* **OBJECTIF DE L'EXERCICE**
Ces trois affirmations concordent-elles avec l'extrait sur les circuits courts ? Répondez à chacune par oui ou par non, en citant les mots décisifs du texte.
1. Plus d'un cinquième des exploitations agricoles vendent en circuits courts.
2. La moitié des consommateurs achètent en magasins de producteurs.
3. La consommation locale peut contribuer à l'alimentation durable.

* **EXTRAIT**
En quoi ces ciruits courts correspondent à un acte citoyen selon vous ?

S.P. : Les avantages de la commercialisation locale consistent aussi en des atouts socio-économiques : ancrage territorial de l’activité agricole, meilleure valorisation des produits par le producteur, rapprochement entre l’agriculteur et le consommateur, et plus grande implication des acteurs publics et des habitants dans l’agriculture, comme des consommateurs dans leurs choix alimentaires. La consommation locale peut ainsi contribuer à l’alimentation durable. Les consommateurs fréquentent aujourd’hui les circuits courts pour réaliser un acte d’achat : citoyen, durable, raisonné et porteur de sens, sain pour l’Homme et son environnement, responsable. A ce jour il est estimé que plus de 21 % des exploitations agricoles (ruches, fruits, légumes, vignes, élevage) vendent en circuits courts et en particulier en vente directe (recensement agricole), et que 25 % des consommateurs achètent en magasins de producteurs.

* **DONNÉES AFFICHÉES**
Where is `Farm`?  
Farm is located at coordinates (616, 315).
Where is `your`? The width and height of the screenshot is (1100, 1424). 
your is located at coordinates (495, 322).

* **SOLUTION RÉDIGÉE**
1. Oui : « plus de 21 % des exploitations agricoles (ruches, fruits, légumes, vignes, élevage) vendent en circuits courts »
2. Non : « 25 % des consommateurs achètent en magasins de producteurs »
3. Oui : « La consommation locale peut ainsi contribuer à l’alimentation durable. »